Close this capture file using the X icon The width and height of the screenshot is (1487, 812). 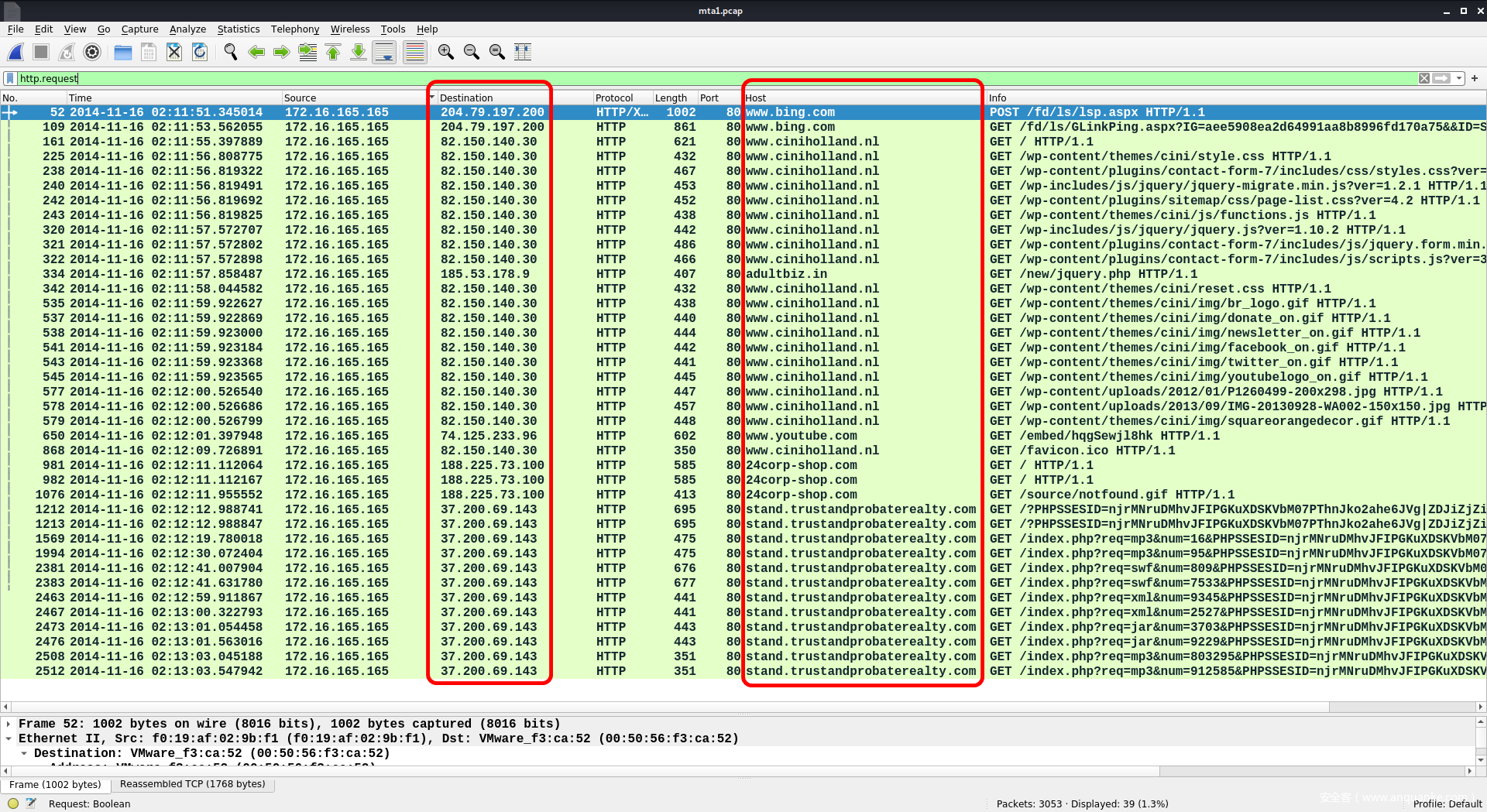click(x=174, y=52)

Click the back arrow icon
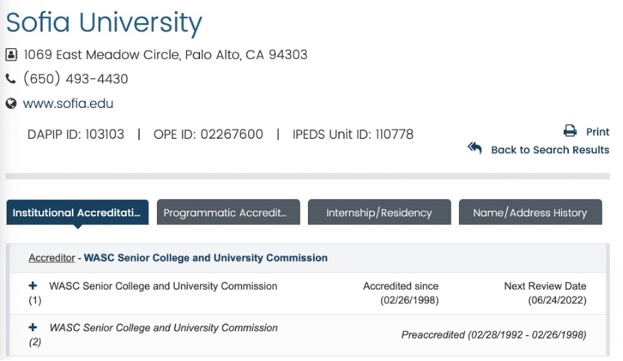tap(474, 148)
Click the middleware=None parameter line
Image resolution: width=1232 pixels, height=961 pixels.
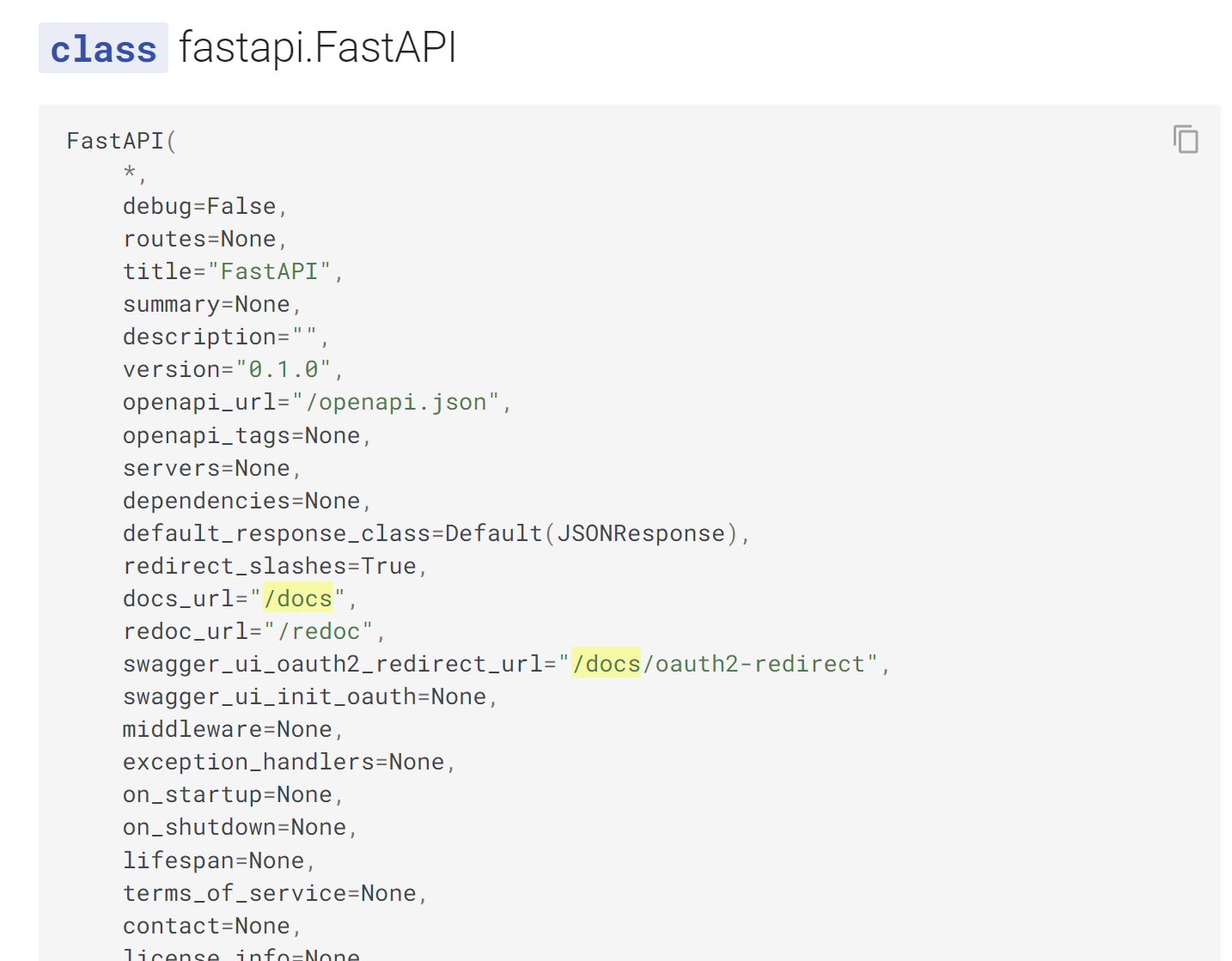point(228,729)
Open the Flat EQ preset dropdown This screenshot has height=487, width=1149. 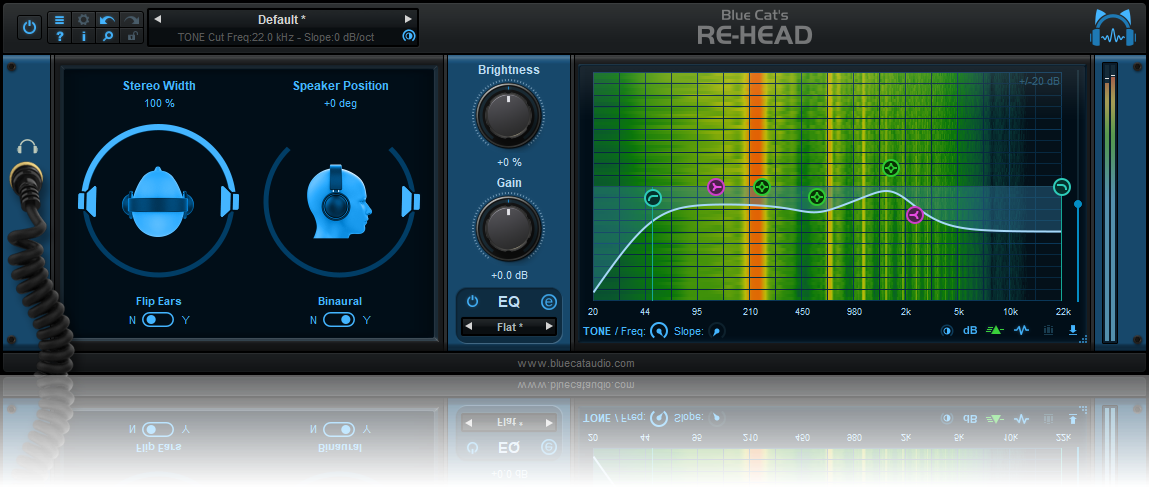click(x=510, y=327)
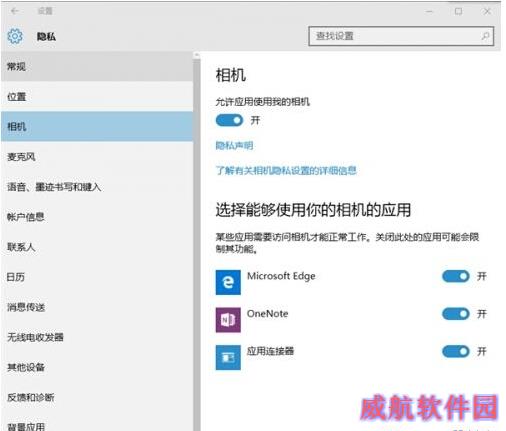The height and width of the screenshot is (431, 506).
Task: Turn off OneNote camera toggle
Action: (x=456, y=314)
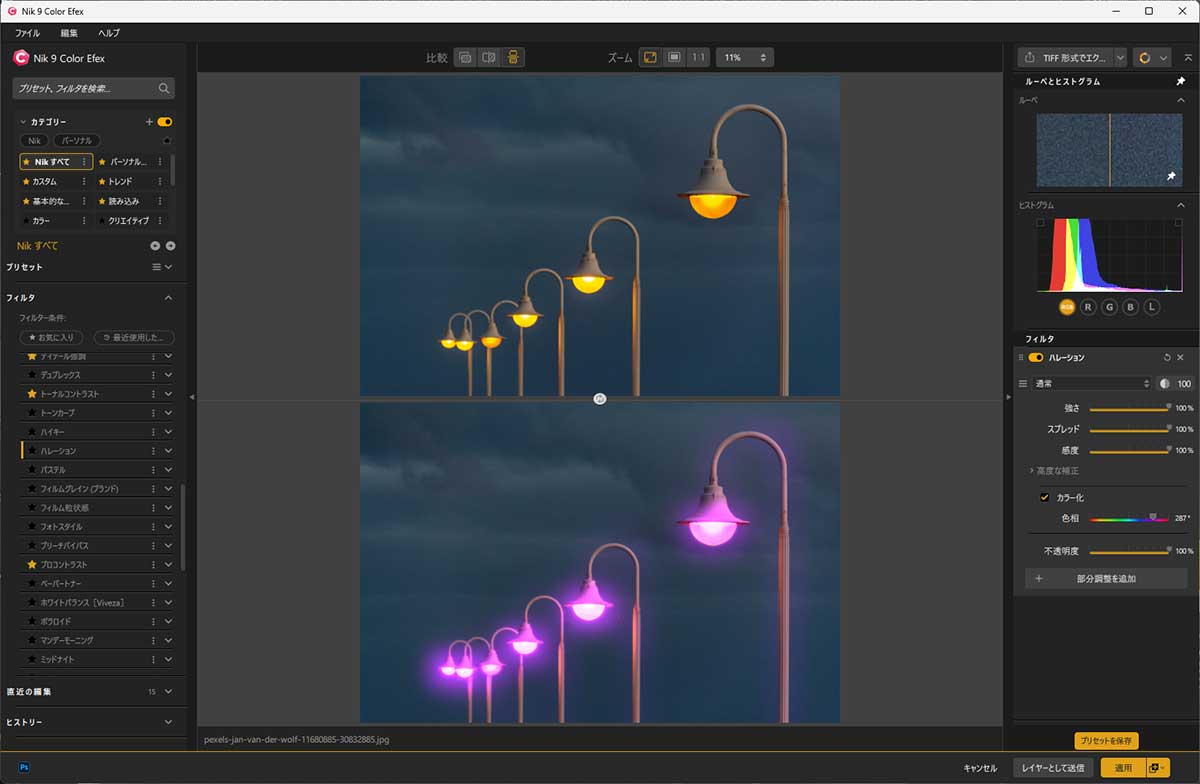
Task: Open the ファイル menu
Action: point(27,33)
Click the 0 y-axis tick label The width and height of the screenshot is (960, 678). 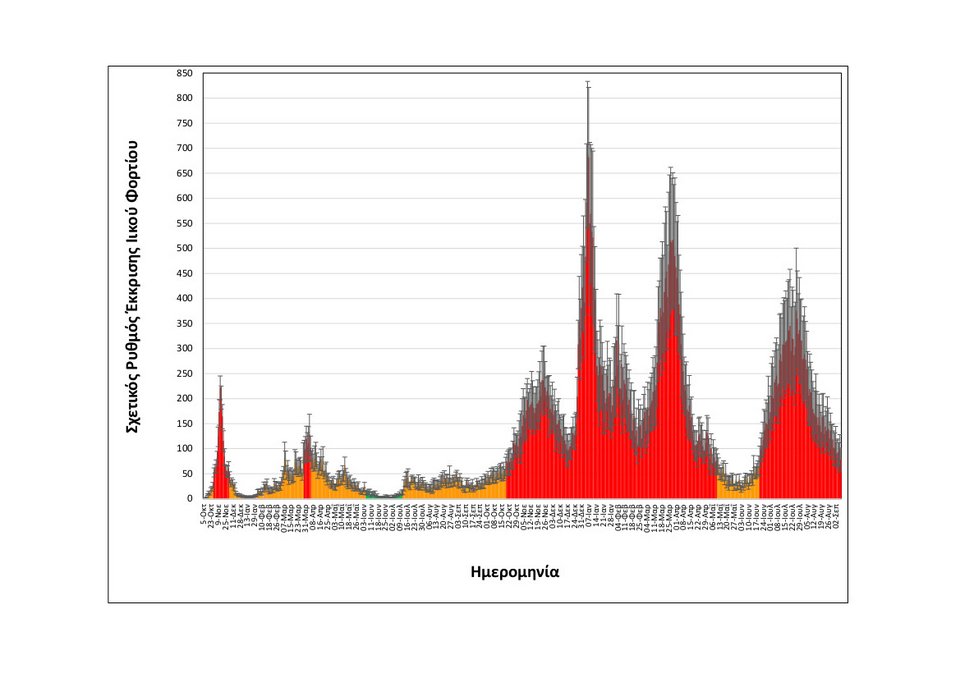click(188, 498)
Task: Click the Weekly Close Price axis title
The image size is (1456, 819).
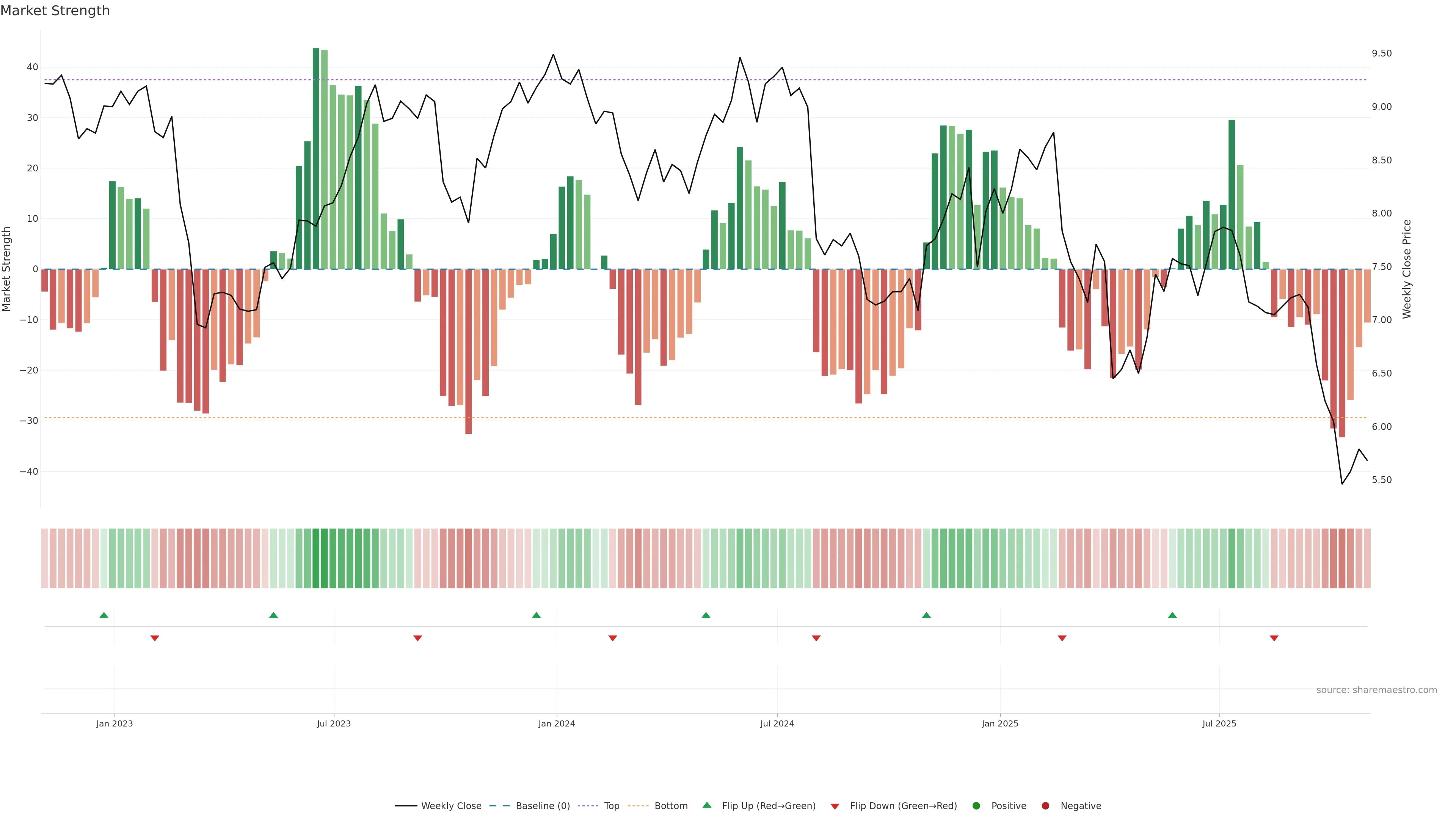Action: click(x=1407, y=269)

= = = = =

- _Problem requirements_
Could you format everything from the line containing "Task: Click the Weekly Close Price axis title" through the end of the rows as a Markdown table with the columns Number and Content, leaving out blank lines and the pictures?

- _Solution for this problem_
| Number | Content |
|---|---|
| 1 | Task: Click the Weekly Close Price axis title |
| 2 | The image size is (1456, 819). |
| 3 | Action: click(x=1407, y=269) |